Marie Le Jars de Gournay (1565-1645), mujer culta y ampliamente respetada en su tiempo (aunque más tarde fuera olvidada), gran seguidora de los escritos de Montaigne, aseguraba en su obra Sobre la igualdad de hombres y mujeres que «estrictamente hablando, el ser humano no es ni masculino ni femenino: los sexos distintos no están ahí para establecer y señalar una diferencia, sino que sirven solamente para la reproducción. La única característica esencial radica en el alma dotada de inteligencia». Marie decidió permanecer soltera y, producto de su gran cultura y tesón para el estudio, fue artífice de uno de los salones franceses más eminentes en el que se reunían intelectuales de diverso calado donde se hablaba sobre literatura, política o filosofía. El mismísimo cardenal Richelieu fue un confeso admirador de Marie.

Apoyándose en algunas tesis del mencionado Montaigne (que llegó a tratar a nuestra protagonista como a una «hija adoptiva espiritual»), De Gournay centró su pensamiento en la reflexión sobre la muerte y en la necesidad de imprimir un sentido a nuestra vida. Pero, sobre todo, puso sobre el tapete la cuestión del género, al afirmar que si bien hombre y mujer se diferencian físicamente, en su interior, sin embargo, albergan una característica idéntica: poseen un alma. Y es que no dudó en denunciar que si las mujeres no alcanzaban puestos más destacados en el panorama cultural de la Francia que le tocó en suerte vivir, era debido a la carencia de posibilidades para formarse. Por esta razón nunca dejó de animar a sus amigas y conocidas, a través de sus libros y en las reuniones que ella misma organizaba, a adquirir el aprendizaje necesario para situarse al mismo nivel intelectual que los hombres para, con el tiempo, demostrar la igualdad de los sexos a este respecto. En un breve texto, titulado Quejas de las mujeres, harta de las falsas acusaciones que sobre ella se cernían (brujería, prostitución, demencia, «vieja solterona», etc.) llegó a escribir que «más de uno dice treinta tonterías y todavía triunfa, por su barba o por el orgullo de sus supuestas capacidades».
Condenadas a ser y existir en un mundo construido por el varón
Como explica el profesor mexicano Marco Arturo Toscano Medina, cuando la historia de la filosofía se ha hecho cargo de la mujer (aunque haya sido colateral y parcialmente), «da la impresión que se ocupa de una realidad que no es completamente humana». Si tenemos en cuenta que la filosofía responde a la universal y perentoria necesidad humana de dar solución a los grandes interrogantes de la existencia, es difícil entender cómo hay quien ha intentado hacer de esta disciplina un campo destinado exclusivamente a los hombres.

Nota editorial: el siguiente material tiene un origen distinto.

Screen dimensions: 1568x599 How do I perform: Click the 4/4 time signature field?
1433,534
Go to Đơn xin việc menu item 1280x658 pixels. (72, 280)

El problema es que, cada vez que las mujeres han intentado hacerse un hueco en la filosofía, prosigue Toscano Medina, han sido «condenadas a ser y existir en un mundo construido por el varón», por lo que escapar de los fuertes prejuicios arraigados en la sociedad en cuestión ha supuesto un esfuerzo en ocasiones insuperable.
Immanuel Kant, por ejemplo, inmerso de lleno en el complejo contexto de la Ilustración, declaró en una clase del curso 1790-1791 que «las mujeres son siempre niños grandes, es decir, no se fijan nunca un objetivo, sino que se dejan caer ahora aquí, ahora allá, pero no contemplan objetivos importantes; esto último es tarea del hombre». En aquella misma época, sin embargo, en la que el acceso de las mujeres a la cultura seguía sujeto casi por completo a la condición de que sus familias ostentaran un alto nivel económico, o que se decantaran por la vía religiosa de un monasterio, existían auténticas filósofas que se vieron condenadas a vivir bajo la sombra de las grandes figuras masculinas (el propio Kant, Fichte, Schelling o Hegel, entre otros).